> [Apply what you read]
- 1) Extract the passage from the vascular access report, starting with "Purpose: Deep vein" and going on through "was also performed.", copying it word for word.
- 2) Extend the report on reducing PICC use, picking up after its final sentence.
── Source document ──
• Popularity of PICCs and concerns about their overuse have increased in recent years.

  • A VAT was established at a large, tertiary care hospital to meet growing PICC demand.

  • MC and USGPIV placement was eventually added to the VAT’s capabilities.

  • VAT-placed MC and USGPIV reduced hospital-wide PICC use.


Purpose: Deep vein thrombosis (DVT) and central line-associated bloodstream infection (CLABSI) are serious complications of peripherally inserted central catheters (PICCs). Because of these risks, midline catheters (MCs) and ultrasound-guided peripheral intravenous catheters (USGPIVs) were added to the capabilities of the host institution’s nursing-based venous access team (VAT), which operates under the direction of Interventional Radiology (IR). This report evaluates this effort to reduce PICCs and MCs through appropriate patient-centered device choice.

Materials: A retrospective analysis of PICCs, MCs, and USGPIVs placed in inpatients in a large tertiary care academic hospital was conducted, using the VAT’s record supplemented with data from the IR quality assurance database. Analysis of hospital records of upper extremity DVT and CLABSI was also performed.
───
── Data shown ──
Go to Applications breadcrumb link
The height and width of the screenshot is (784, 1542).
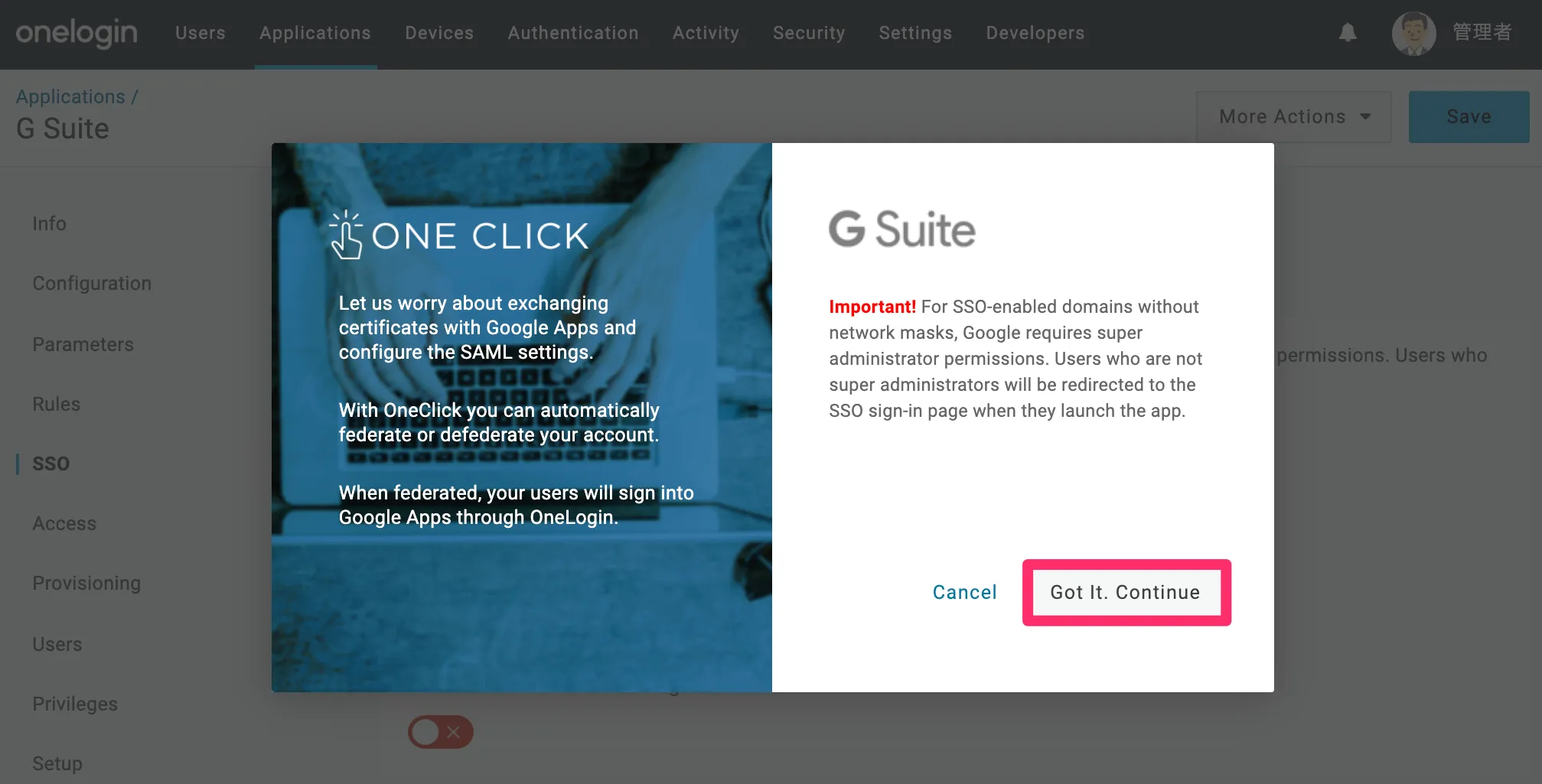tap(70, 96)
───
── Data shown ──
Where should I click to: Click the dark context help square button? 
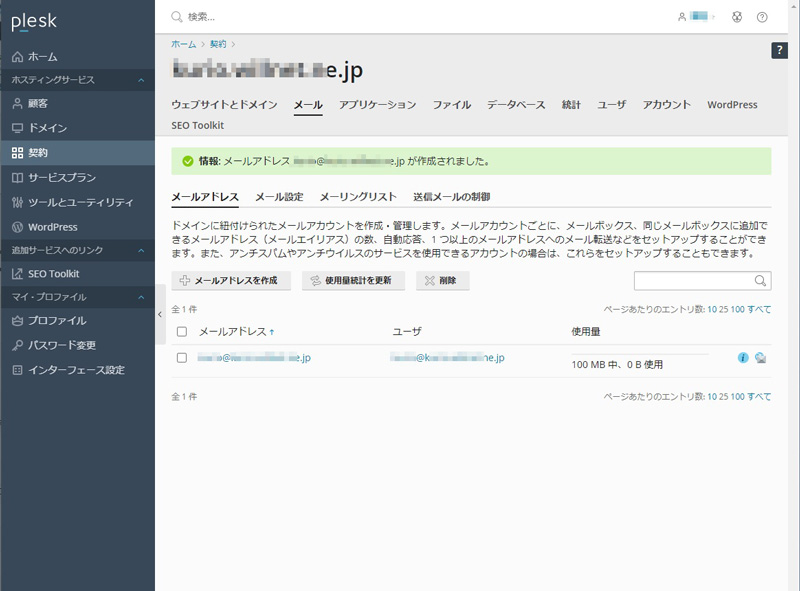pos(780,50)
───
── Data shown ──
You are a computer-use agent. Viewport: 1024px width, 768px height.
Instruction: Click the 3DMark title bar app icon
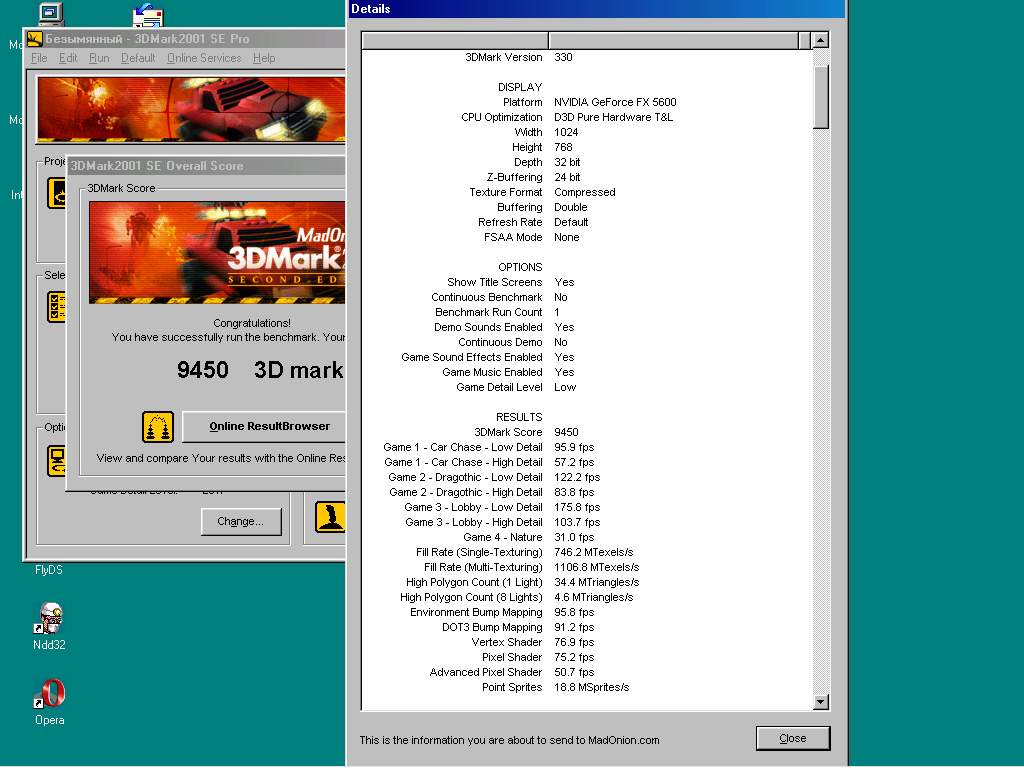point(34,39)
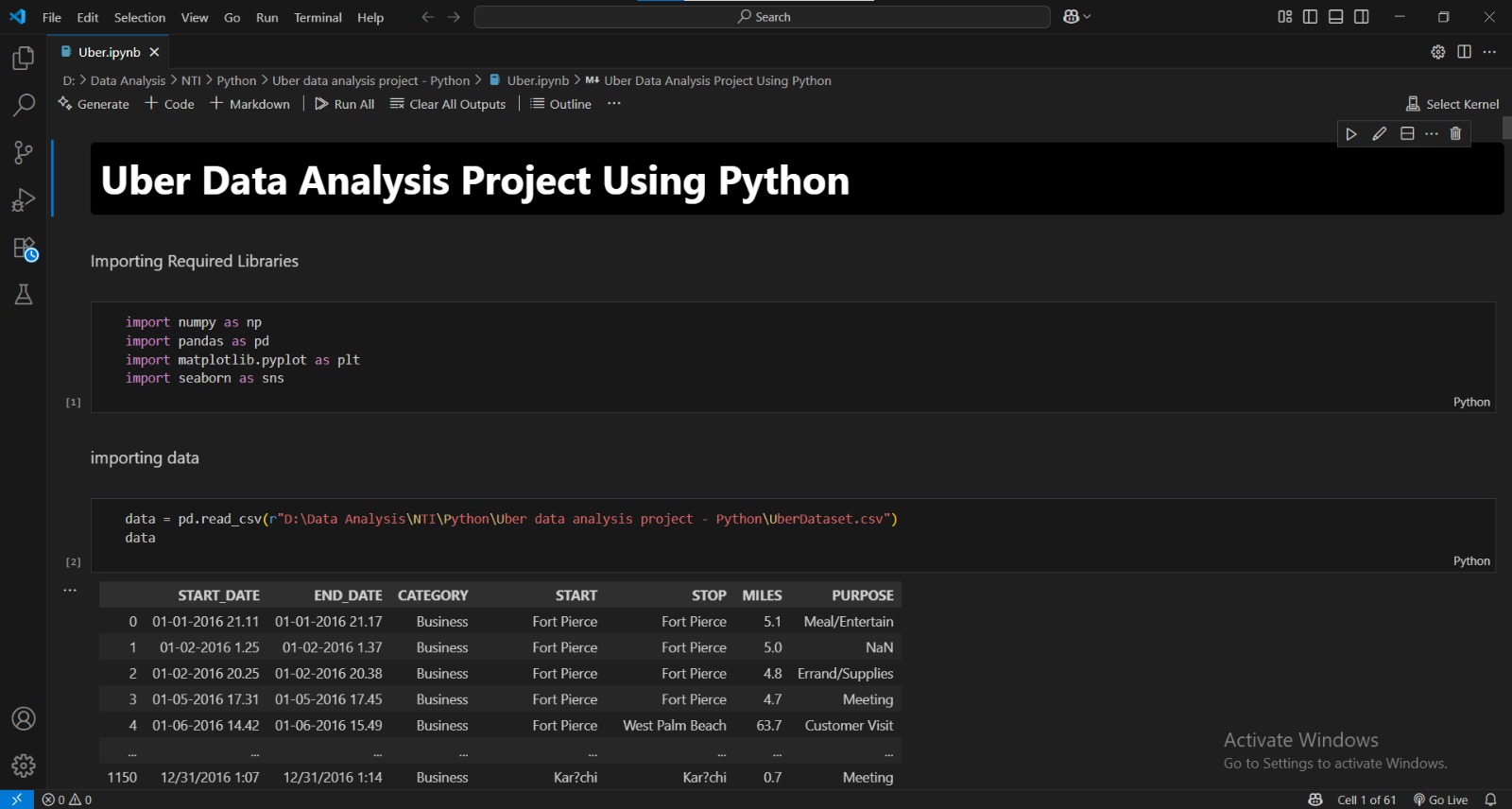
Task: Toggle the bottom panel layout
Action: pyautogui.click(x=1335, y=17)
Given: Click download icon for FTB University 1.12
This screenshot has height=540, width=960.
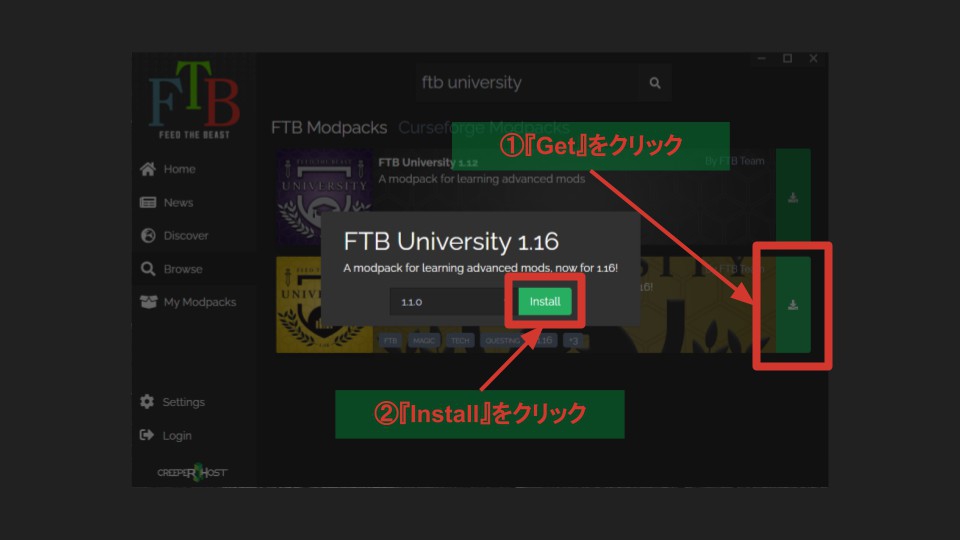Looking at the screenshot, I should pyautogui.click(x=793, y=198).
───
> [Responses in order]
- 1)
Purpose: Deep vein thrombosis (DVT) and central line-associated bloodstream infection (CLABSI) are serious complications of peripherally inserted central catheters (PICCs). Because of these risks, midline catheters (MCs) and ultrasound-guided peripheral intravenous catheters (USGPIVs) were added to the capabilities of the host institution’s nursing-based venous access team (VAT), which operates under the direction of Interventional Radiology (IR). This report evaluates this effort to reduce PICCs and MCs through appropriate patient-centered device choice.

Materials: A retrospective analysis of PICCs, MCs, and USGPIVs placed in inpatients in a large tertiary care academic hospital was conducted, using the VAT’s record supplemented with data from the IR quality assurance database. Analysis of hospital records of upper extremity DVT and CLABSI was also performed.

- 2)
Results: The VAT documented 33,113 PICC, 12,135 MC, and 14,300 USGPIV placements from September 2001 to March 2018. From the peak of PICC placements in 2006 to the peak of MCs in 2010, PICCs decreased 23% (P < 0.01), while MCs increased 93% (P < 0.001). Following full implementation of USGPIV in January 2016, MCs decreased 34% from 2015 to 2016 (P < 0.01) with no concurrent decrease in PICCs (P = 0.72). CLABSI rates per 1000 central venous catheter days decreased from 1.5 to 0.44 (P < 0.01), coinciding with an unrelated CLABSI reduction initiative. No interpretable trends in DVT counts were discovered.

Conclusions: Appropriate use of MCs and USGPIVs by an IR-supported VAT significantly decreased PICCs and MCs, respectively.